**What needs to be done**
Go through the lines below and transcribe each one exactly.

**Data supplied**

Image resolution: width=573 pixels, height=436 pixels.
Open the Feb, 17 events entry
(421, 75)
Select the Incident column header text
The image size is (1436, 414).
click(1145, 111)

**Response to this exercise**
Image resolution: width=573 pixels, height=436 pixels.
Open the Feb, 17 events entry
(421, 75)
Select the Incident column header text
The image size is (1436, 414).
click(1145, 111)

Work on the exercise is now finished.